Por trás do espetáculo de luzes que celebra a chegada de um novo ano, esconde-se uma realidade dramática para quem divide o teto com cães e gatos. Enquanto brindamos o Réveillon, milhares de animais domésticos entram em pânico. Não é apenas uma questão de “frescura” ou incômodo passageiro; é uma questão de saúde pública e bem-estar animal.
Cães e gatos possuem uma capacidade auditiva muito superior à nossa. O que para nós é um estouro, para eles soa como uma explosão ensurdecedora, disparando gatilhos ancestrais de luta ou fuga. O resultado? Taquicardia, tremores, fugas desesperadas e, em casos mais graves, paradas cardiorrespiratórias.

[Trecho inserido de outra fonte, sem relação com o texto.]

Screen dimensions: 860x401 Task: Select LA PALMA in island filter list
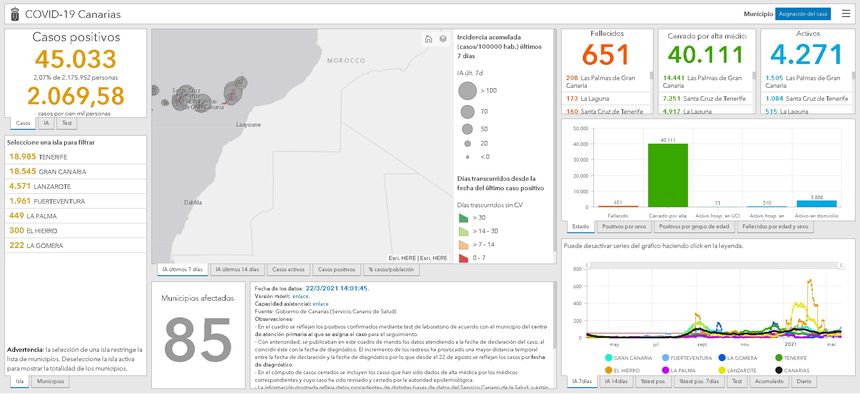pyautogui.click(x=42, y=215)
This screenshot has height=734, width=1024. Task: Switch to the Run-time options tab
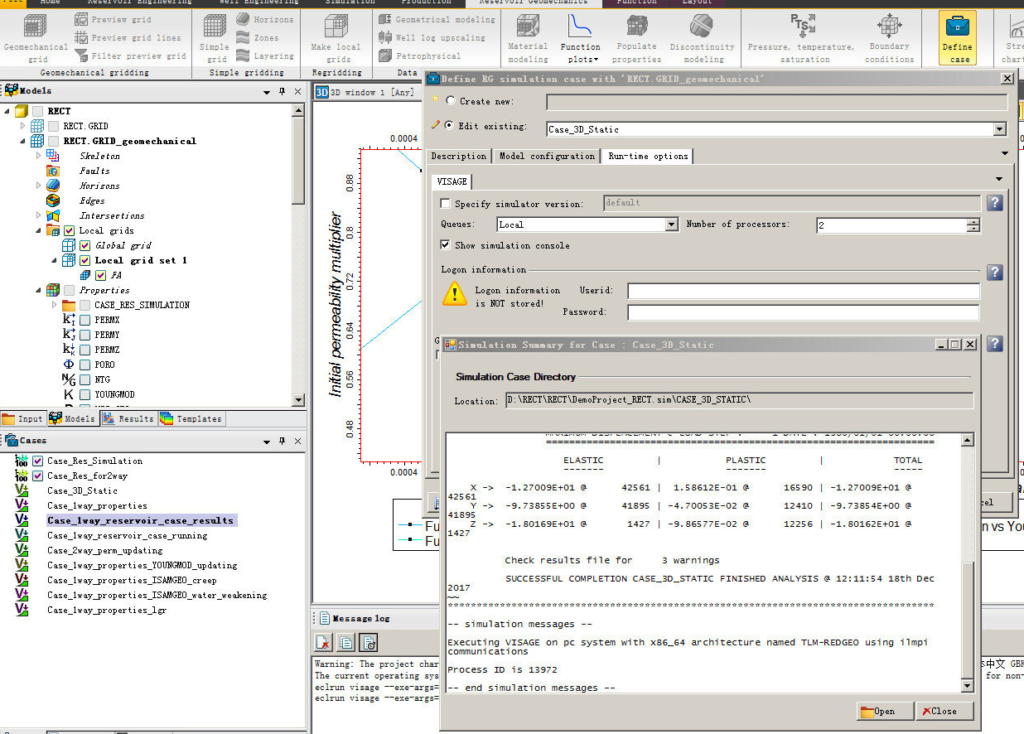[x=647, y=155]
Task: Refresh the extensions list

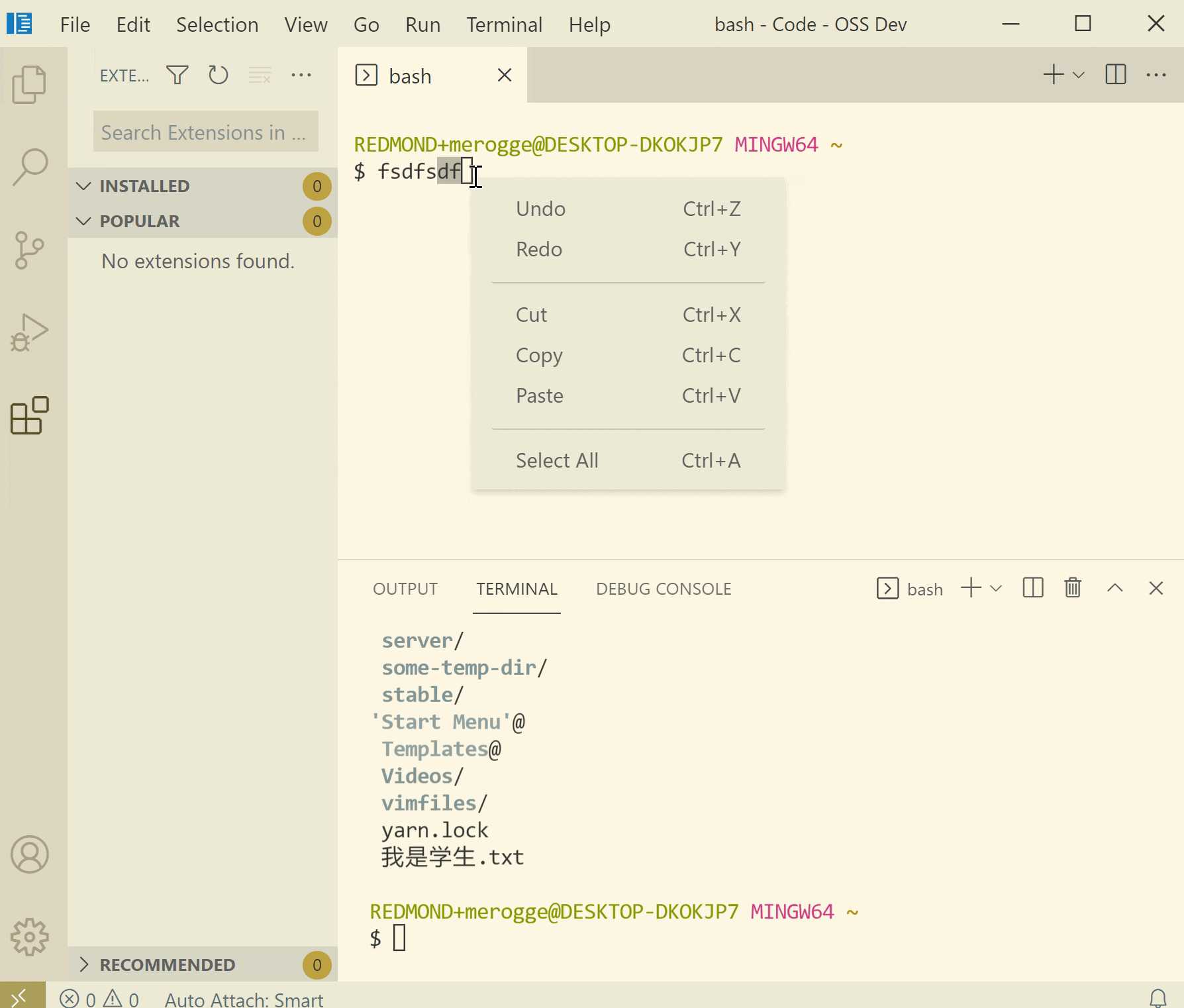Action: click(218, 75)
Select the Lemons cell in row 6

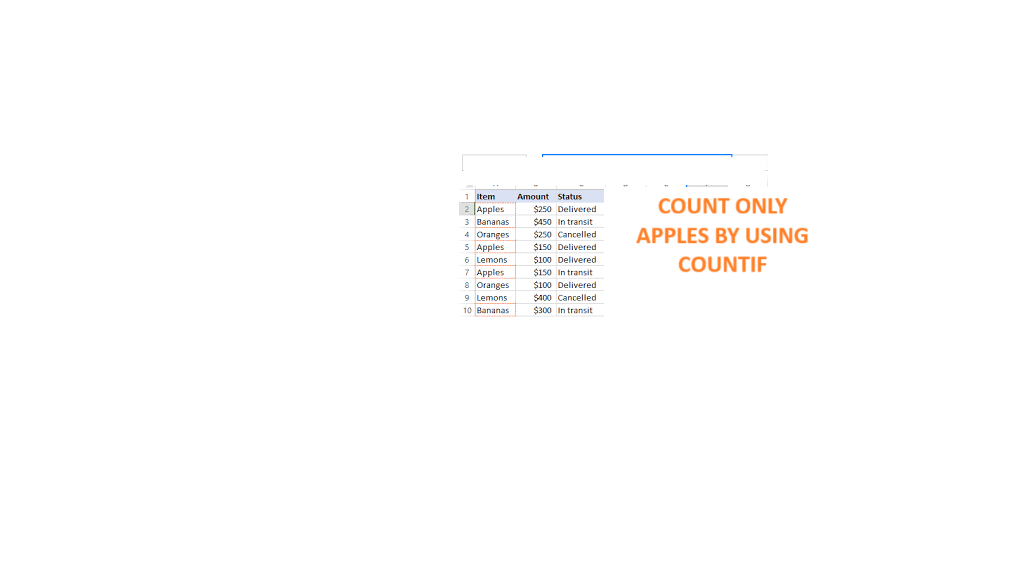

Mas é possível, com planejamento e empatia, minimizar esse sofrimento. Confira algumas estratégias fundamentais:
. O “Porto Seguro”
Não deixe o animal isolado em quintais ou varandas. O ideal é criar um refúgio dentro de casa, em um cômodo onde ele se sinta seguro. Feche janelas e cortinas para abafar o som e diminuir o impacto visual dos clarões.
2. O Som que Acalma
Uma técnica eficaz é o uso do “ruído branco”. Deixe a televisão ligada ou coloque músicas suaves (existem playlists específicas para acalmar pets em plataformas de streaming). Isso ajuda a mascarar a frequência dos estalidos externos.
3. A Técnica da Faixa (Tellington TTouch)
Para muitos cães, o uso de uma faixa de tecido envolvendo o corpo de forma estratégica ajuda a trazer uma sensação de acolhimento e segurança, reduzindo a ansiedade. É o “abraço” que o sistema nervoso dele precisa no momento de estresse.
4. Identificação é Vital
O número de animais perdidos aumenta drasticamente no dia 1º de janeiro. Certifique-se de que seu pet esteja usando uma coleira com placa de identificação contendo seu telefone. Em um momento de susto, o animal pode fugir por frestas inimagináveis.
5. Postura do Tutor
Os animais leem nossa energia. Se você demonstrar excesso de preocupação ou agitação, reforçará o medo dele. Tente manter a calma, ofereça petiscos e brinquedos para associar o momento a algo positivo, mas respeite se ele preferir ficar escondido embaixo da cama.
A Reflexão Necessária: Já passou da hora de evoluirmos para celebrações com fogos de artifício silenciosos, uma tendência que cresce em várias cidades do mundo. A alegria de uns não pode significar o terror de outros — sejam eles animais, crianças autistas, idosos ou enfermos em hospitais. Celebrar a vida exige, acima de tudo, respeito a todas as formas de vida.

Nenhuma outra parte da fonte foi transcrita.